As causas da solidão, alerta Francisco, são numerosas. Mas é claro é que «a solidão e o descarte se tornaram elementos recorrentes no contexto em que estamos imersos». E têm múltiplas raízes: «nalguns casos, são o resultado de uma exclusão planeada, uma espécie de triste “conjura social”; noutros, trata-se infelizmente de uma decisão própria; noutros ainda, suportam-se fingindo que se trata de uma opção autónoma. Cada vez mais “perdemos o gosto da fraternidade” (Francisco, Fratelli tutti, 33)
e sentimos dificuldade até para imaginar algo diferente». 

O papa lembra que «a solidão e o descarte dos idosos não são casuais nem inevitáveis, mas fruto de opções – políticas, económicas, sociais e pessoais – que não reconhecem a dignidade infinita de cada pessoa, “para lá de toda a circunstância e em qualquer estado ou situação se encontre” (Dicastério para a Doutrina da Fé, declaração Dignitas infinita, 1).
Isto acontece quando se perde de vista o valor de cada pessoa, tornando-se ela apenas uma despesa que, em alguns casos, aparece demasiado elevada para pagar. O pior é que, muitas vezes, acabam dominados por esta mentalidade os próprios idosos que chegam a considerar-se como um fardo, sendo os primeiros a quererem desaparecer». 
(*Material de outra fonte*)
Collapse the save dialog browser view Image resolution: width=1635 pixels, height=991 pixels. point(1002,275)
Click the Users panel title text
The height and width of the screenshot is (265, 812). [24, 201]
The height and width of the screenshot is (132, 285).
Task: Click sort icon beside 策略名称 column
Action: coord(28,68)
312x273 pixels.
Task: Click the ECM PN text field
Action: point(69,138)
Francisco lembra também que, em muitos países, «sobretudo nos mais pobres, os idosos vivem sozinhos porque os filhos foram obrigados a emigrar. Depois, nas numerosas situações de conflito, quantos idosos ficam sozinhos, porque os homens – jovens e adultos – tiveram de ir combater, e as mulheres, sobretudo as mães com crianças pequenas, deixam o país para dar segurança aos filhos». 

Proximidade e ternura

O Santo Padre recorre ao livro de Rute para afirmar que em muitos idosos se percebe um sentimento de resignação como o que experimentou a anciã Noemi, após a morte do marido e dos filhos (cf. Rt 1, 8). «Noemi – como muitos idosos de hoje – tem receio de ficar sozinha, mas não consegue imaginar nada diferente. Como viúva, tem consciência de valer pouco aos olhos da sociedade e está convencida de que é um peso para aquelas duas jovens que, ao contrário dela, têm toda a vida pela frente. Por isso, acha melhor afastar-se; e ela mesma convida as suas noras jovens a deixá-la para ir construir o futuro delas noutros lugares (cf. Rt 1, 11-13)». A narração bíblica diz que Orpa segue o seu caminho, mas Rute decide permanecer com Noemi. Por isso, o papa assinala que Rute nos ensina a «subverter o que parece ser uma realidade imutável: viver sozinhos não pode ser a única alternativa. Não é por acaso que Rute – aquela que fica junto da idosa Noemi – foi uma antepassada do Messias (cf. Mt 1, 5), de Jesus, o Emanuel, Aquele que é «Deus connosco», Aquele que aconchega e aproxima a Deus todos os homens, de todas as condições, de todas as idades. E o papa convida-nos a seguir os passos de Rute, sem «medo de mudar os nossos caminhos e de imaginar um futuro diferente para os nossos idosos». 

Encontro entre gerações

O papa exorta a que, neste IV Dia Mundial dos Avós e Idosos, «não deixemos de mostrar a nossa ternura aos avós e aos idosos das nossas famílias, visitemos aqueles que estão desanimados e já não esperam que seja possível um futuro diferente.
À atitude egoísta que leva ao descarte e à solidão, contraponhamos o coração aberto e o rosto radioso de quem tem a coragem de dizer “não te abandonarei!” e de seguir um caminho diferente». 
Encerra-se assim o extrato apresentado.